Dias teria pedido um pagamento de R$ 100.000,00 pelo uso de algumas canções – uma despesa inviável para uma produção de orçamento restrito a R$ 1 milhão, que seria maior do que o custo de finalização do desenho. Correndo o risco de inviabilizar o filme, Otto reescreveu o roteiro e conseguiu a cooperação dos outros dois ex-Mutantes, Arnaldo Baptista e Rita Lee, que cederam o uso de algumas de suas canções – caso de “Eu Vou Me Salvar” e “Hulla-Hulla”, da autoria de Rita e Elcio Decário. Além disso, foram convidados para completar a trilha alguns grupos de rock do sul, como Júpiter Maçã.
Tanto trabalho se explica até a trama de Wood & Stock... tem tudo a ver com música, como não poderia deixar de ser. Os dois ex-hippies do título continuam fiéis ao ideal da paz e amor que os embala desde os anos 70. Mas agora, no princípio do século 21, eles se transformaram em dois cinqüentões carecas e barrigudos. Wood se casou com Lady Jane e tem um filho, Overall – que é em tudo o oposto do pai, um obcecado por computadores. Um dia, Lady Jane cansa da vagabundagem do marido e embarca numa viagem de redescoberta mística junto ao malandro guru Rhalah Rikota.

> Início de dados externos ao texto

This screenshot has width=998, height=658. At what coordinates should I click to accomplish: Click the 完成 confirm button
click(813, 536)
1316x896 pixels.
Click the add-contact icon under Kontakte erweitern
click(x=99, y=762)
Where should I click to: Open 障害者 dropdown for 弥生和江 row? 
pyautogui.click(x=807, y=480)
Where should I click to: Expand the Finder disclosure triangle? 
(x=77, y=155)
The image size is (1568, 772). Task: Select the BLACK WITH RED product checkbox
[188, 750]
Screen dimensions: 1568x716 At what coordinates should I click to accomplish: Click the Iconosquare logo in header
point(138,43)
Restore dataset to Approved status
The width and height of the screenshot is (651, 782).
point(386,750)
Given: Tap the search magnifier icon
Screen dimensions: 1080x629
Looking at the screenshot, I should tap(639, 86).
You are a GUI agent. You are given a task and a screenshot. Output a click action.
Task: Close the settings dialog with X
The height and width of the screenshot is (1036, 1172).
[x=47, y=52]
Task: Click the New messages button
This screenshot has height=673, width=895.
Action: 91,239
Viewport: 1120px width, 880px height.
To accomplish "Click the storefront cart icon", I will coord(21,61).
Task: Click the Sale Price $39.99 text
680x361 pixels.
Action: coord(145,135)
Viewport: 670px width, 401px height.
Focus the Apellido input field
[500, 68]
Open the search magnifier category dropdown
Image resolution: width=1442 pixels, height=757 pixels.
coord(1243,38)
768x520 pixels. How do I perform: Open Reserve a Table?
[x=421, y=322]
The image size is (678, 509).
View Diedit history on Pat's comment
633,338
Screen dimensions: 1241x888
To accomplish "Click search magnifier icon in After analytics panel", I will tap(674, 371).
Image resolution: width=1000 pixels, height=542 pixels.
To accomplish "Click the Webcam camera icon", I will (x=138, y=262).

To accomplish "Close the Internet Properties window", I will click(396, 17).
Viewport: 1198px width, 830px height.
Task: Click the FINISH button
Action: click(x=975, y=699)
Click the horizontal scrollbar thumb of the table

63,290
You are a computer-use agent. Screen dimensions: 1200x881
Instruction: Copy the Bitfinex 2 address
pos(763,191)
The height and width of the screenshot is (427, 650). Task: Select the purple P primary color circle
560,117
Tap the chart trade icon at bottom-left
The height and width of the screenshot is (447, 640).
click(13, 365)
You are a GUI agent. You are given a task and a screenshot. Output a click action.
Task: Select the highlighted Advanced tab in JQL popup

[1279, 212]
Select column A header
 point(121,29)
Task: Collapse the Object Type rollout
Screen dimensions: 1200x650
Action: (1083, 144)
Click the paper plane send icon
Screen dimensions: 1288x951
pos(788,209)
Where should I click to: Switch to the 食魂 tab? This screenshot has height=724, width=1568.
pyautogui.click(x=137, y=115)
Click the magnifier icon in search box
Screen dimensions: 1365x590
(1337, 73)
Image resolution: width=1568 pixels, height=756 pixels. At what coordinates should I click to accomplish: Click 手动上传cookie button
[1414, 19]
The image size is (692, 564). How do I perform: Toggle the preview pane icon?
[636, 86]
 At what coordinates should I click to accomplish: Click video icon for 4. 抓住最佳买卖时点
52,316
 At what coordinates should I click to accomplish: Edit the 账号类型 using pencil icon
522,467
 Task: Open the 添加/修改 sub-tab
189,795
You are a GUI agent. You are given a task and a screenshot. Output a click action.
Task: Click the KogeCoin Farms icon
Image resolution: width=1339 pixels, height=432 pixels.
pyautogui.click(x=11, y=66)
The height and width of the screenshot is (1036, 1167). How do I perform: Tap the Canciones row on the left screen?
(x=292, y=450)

Na ausência da mulher, Wood cai na gandaia com o velho amigo, Stock. No meio de uma bebedeira, os dois acabam tendo uma visão: o profeta Raulzito (uma homenagem ao roqueiro Raul Seixas, com a voz do baiano Tom Zé). A partir daí, eles se inspiram para recriar a banda de rock que tinham há 30 anos atrás. Nessa aventura, sobram humor escrachado e espertas homenagens ao universo pop – como ao famoso retrato dos Beatles atravessando a rua em seu álbum “Abbey Road” (1969).
Antes mesmo de estrear nos cinemas, o filme já entrou para a história: tornou-se o primeiro desenho animado no Brasil a receber a classificação para maiores de 18 anos do Ministério da Justiça, no começo deste ano, por fazer, supostamente “apologia às drogas”. No desenho, Wood, Stock e seus amigos fumam maconha, que é chamada de “orégano”. O próprio diretor, Otto Guerra, pediu redução da censura do filme para 16 anos. O pedido foi atendido, possibilitando ao desenho alcançar um público maior.
Além de escapar da censura de 18 anos, Otto Guerra também teve sua adaptação aprovada por Angeli, que acompanhou a primeira exibição do desenho no Cine PE – Festival do Audiovisual, em Recife, em abril, onde o filme recebeu três prêmios: Especial do Júri, melhor trilha sonora e melhor atriz coadjuvante para Rita Lee, que dubla a voz da personagem Rê Bordosa. Angeli, aliás, deu total liberdade para que Otto recriasse seus quadrinhos à sua própria maneira, limitando-se a algumas colaborações no roteiro, assinado por Rodrigo John.